"Disgusto totale"

Al secondo spettacolo, ieri sera, mi sono spostato nell'altra sala del City. Questa volta Marigrade ha visto con occhio, prima di suggerire. Quindi, nonostante il trailer mi avesse terrorizzato, mi sono seduto davanti a "La legge del mercato" con una certa confidenza...regia di Stéphane Brizé (Rennes, 1966). Film francese tremendamente realistico, ecco a voi uno scorcio sulla miseria che accompagna il nuovo vorace capitalismo.
L'agghiacciante cinema che deve essere fatto. Un quadro tristissimo. Ha ragione Baraka quando parla "di claustrofobia provata nel guardare il protagonista", attorno a lui apnea. Si prova nausea, per questo mercato. Mica colpa del film (o dell'arte in generale). Anzi, merito del.
Te la ciucci tutta questa situazione del belino, caro spettatore. Zero FFWD a disposizione, come nella vita. Chissà quanti spettatori si sono trovati nella situazione di sgomitare e sbranare e aggiustarsi tutte le crepe della coscienza con qualche teoria o motto davvero arguto quanto infame, chessò, "lotta per la sopravvivenza", "mors tua" e via così. Chissà che avranno pensato..."Beh insomma, funziona così" (anche se qui, a guardare bene attorno, non funziona proprio niente). Sempre e comunque "servire il cliente", per dimenticare il padrone.
Il regista, contrariamente a quanto avesse fatto supporre la fuorviante anteprima, è stato abilissimo nel non scadere mai nel melodramma. Pure la scelta di un figlio con problemi fisici, che all'inizio mi ha fatto storcere il naso, ha il solo effetto di innalzare il coefficiente di difficoltà nella sfida, vinta, di non perdere il controllo emotivo sull'opera. Coll'avanzare della "pellicola", data la natura del racconto, si ripeteranno le occasioni in cui il regista mostra la sua abilità nel non calcare, né strafare (sul figlio; sui furti "in diretta", assenti; sull'aiuto ipotetico, rimasto tale, al vecchietto pizzicato). Inoltre, diventa meno confuso quel "fare altro" in cui Thierry pare incespicare all'inizio (ho praticato questa religione, rifiutando un avvocato per "non iscrivermi al gioco").
Film in cui il retrogusto di vomito provato di fronte a questa retorica, che ormai tutti accettiamo tutti i giorni, dovrebbe essere mantenuto in bocca almeno sino al nostro rientro in ufficio.
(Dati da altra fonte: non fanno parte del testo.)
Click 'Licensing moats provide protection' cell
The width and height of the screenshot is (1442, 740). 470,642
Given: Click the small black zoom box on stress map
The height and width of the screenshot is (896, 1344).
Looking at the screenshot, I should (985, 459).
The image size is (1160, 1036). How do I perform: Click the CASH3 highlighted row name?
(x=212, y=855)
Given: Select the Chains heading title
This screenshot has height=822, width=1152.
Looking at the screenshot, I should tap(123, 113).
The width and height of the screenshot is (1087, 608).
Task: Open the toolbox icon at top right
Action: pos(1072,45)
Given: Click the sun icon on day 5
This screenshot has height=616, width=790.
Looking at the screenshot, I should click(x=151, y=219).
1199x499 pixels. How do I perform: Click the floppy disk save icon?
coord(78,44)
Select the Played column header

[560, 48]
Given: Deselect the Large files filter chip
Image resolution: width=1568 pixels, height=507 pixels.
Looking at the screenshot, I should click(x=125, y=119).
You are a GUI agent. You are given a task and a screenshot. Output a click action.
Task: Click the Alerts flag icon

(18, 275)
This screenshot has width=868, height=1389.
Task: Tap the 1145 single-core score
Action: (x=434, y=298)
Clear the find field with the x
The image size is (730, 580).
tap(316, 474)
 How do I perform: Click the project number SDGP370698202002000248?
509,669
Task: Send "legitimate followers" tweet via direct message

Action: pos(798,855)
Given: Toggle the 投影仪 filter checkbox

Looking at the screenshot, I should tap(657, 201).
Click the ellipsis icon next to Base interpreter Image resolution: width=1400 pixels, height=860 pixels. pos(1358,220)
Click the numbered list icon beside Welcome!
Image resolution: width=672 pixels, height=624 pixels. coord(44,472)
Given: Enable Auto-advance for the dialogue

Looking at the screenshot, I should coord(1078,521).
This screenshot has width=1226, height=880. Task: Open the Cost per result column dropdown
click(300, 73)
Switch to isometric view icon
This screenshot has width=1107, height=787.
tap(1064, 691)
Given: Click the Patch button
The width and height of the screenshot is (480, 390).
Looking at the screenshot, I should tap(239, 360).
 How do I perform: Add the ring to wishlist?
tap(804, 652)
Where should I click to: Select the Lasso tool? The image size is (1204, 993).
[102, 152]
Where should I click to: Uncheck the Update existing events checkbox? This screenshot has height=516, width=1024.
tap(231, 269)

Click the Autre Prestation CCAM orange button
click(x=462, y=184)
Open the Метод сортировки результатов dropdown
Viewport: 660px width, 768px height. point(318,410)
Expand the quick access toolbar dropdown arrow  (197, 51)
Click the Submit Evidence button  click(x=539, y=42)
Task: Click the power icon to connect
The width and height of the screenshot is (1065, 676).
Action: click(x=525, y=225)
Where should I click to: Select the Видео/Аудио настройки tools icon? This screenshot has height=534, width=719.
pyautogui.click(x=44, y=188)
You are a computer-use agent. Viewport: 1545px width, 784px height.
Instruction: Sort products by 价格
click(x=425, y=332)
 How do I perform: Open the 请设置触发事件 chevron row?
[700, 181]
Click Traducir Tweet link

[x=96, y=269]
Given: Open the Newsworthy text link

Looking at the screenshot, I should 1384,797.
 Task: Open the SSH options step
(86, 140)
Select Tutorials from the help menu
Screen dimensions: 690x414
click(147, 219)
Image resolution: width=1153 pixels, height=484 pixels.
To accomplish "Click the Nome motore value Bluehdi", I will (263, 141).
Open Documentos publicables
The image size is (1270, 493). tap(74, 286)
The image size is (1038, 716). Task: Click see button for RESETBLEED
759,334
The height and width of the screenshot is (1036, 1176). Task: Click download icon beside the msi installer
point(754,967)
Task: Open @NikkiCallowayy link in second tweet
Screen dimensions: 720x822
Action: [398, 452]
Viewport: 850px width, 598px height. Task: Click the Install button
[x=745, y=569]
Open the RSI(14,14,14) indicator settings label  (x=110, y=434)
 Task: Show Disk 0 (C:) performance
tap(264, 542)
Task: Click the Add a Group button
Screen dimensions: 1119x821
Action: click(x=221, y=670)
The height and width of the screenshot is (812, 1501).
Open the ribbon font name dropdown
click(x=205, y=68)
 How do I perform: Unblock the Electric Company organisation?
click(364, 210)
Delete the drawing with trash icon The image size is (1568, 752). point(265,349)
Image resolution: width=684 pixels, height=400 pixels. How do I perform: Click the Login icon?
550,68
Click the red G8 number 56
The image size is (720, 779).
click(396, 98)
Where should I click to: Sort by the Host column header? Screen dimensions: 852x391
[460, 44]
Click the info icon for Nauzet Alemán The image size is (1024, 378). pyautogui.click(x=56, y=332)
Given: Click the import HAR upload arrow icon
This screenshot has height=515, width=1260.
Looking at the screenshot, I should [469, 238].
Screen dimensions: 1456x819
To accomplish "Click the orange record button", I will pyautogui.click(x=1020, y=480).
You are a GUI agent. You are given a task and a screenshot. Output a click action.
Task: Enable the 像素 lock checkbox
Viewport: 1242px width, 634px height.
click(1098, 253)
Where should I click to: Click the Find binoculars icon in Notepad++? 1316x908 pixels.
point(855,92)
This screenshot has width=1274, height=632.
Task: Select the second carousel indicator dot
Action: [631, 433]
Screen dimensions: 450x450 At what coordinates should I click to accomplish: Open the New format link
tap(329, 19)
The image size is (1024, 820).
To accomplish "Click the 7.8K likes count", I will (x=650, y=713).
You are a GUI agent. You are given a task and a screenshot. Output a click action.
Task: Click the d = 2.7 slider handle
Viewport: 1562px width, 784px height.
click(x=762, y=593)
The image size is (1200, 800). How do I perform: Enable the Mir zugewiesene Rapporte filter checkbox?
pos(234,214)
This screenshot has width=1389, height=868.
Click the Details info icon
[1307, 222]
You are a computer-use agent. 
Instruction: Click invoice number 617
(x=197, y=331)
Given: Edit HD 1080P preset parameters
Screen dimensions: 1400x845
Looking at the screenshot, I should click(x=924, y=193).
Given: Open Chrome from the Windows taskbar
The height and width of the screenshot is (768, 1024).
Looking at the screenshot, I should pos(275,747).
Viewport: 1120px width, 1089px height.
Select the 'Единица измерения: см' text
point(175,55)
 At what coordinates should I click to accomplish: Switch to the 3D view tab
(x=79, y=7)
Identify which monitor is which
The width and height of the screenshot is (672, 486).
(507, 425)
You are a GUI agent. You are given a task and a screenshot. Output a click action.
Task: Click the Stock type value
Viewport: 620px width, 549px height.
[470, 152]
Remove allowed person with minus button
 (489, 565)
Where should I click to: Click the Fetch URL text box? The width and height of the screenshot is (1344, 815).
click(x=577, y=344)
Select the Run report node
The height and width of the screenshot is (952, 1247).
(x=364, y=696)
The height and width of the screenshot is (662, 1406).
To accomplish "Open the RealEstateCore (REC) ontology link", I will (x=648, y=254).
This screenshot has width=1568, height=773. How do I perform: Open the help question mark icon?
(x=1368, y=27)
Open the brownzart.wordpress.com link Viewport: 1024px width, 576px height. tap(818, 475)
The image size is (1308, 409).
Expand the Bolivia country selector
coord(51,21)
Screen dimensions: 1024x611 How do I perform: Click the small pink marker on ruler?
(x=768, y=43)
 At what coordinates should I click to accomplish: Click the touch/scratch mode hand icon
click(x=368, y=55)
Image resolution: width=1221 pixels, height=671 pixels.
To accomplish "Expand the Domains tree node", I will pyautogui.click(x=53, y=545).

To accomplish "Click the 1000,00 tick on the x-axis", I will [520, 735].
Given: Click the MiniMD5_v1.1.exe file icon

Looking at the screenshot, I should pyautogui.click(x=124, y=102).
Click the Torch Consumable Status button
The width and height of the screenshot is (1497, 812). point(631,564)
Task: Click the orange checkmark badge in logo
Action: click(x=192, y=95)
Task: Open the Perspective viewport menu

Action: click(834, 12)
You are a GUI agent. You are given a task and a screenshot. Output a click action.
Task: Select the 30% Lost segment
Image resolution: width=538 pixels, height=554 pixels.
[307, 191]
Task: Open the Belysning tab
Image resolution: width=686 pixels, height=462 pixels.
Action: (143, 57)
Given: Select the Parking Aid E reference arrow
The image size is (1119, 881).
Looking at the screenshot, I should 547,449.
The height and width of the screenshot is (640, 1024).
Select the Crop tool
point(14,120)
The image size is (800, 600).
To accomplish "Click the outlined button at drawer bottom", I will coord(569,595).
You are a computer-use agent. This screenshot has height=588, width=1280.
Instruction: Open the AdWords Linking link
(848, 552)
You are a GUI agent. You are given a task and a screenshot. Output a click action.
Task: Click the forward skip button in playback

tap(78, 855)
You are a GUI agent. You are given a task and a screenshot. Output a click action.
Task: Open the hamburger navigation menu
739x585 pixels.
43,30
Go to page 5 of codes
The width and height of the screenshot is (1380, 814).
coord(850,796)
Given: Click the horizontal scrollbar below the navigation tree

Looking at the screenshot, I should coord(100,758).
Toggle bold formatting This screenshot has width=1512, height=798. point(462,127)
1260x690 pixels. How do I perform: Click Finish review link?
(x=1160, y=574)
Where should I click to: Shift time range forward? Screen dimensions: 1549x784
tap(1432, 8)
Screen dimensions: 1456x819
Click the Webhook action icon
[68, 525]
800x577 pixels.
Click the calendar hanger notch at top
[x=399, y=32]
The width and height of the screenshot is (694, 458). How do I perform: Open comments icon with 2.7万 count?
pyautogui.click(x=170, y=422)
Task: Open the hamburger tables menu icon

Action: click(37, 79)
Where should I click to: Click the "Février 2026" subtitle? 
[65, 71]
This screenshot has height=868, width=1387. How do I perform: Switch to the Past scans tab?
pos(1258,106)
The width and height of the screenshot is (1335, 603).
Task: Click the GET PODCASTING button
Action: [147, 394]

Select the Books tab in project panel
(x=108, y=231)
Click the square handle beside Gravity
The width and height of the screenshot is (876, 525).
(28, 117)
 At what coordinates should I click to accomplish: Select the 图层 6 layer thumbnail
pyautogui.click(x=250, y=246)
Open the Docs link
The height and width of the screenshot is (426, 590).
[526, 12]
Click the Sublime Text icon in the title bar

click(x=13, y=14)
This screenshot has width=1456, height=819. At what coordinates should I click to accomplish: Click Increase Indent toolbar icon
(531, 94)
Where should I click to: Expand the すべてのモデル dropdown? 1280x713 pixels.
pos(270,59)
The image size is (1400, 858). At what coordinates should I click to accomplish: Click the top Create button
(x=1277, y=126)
Stupidaggini davvero realistiche, pronunciate con autentica meschinità (ma in giacca e cravatta!). E sapeste quanta fiducia in voi abbiamo noi...
Vincent Lindon, l'attore protagonista (che già convinse me in "Welcome" e Bubu in "La crisi!"), è perfetto nel portarsi addosso una domanda cocente. L'incontro tra i suoi turbamenti e gli indugi del regista (che, come detto, non fa sconti) è la vera forza, oppressiva, di questa pellicola.
Cinema nudo (in braghe di tela), dalla pelle gelida ma asciuttissima. Bastardi.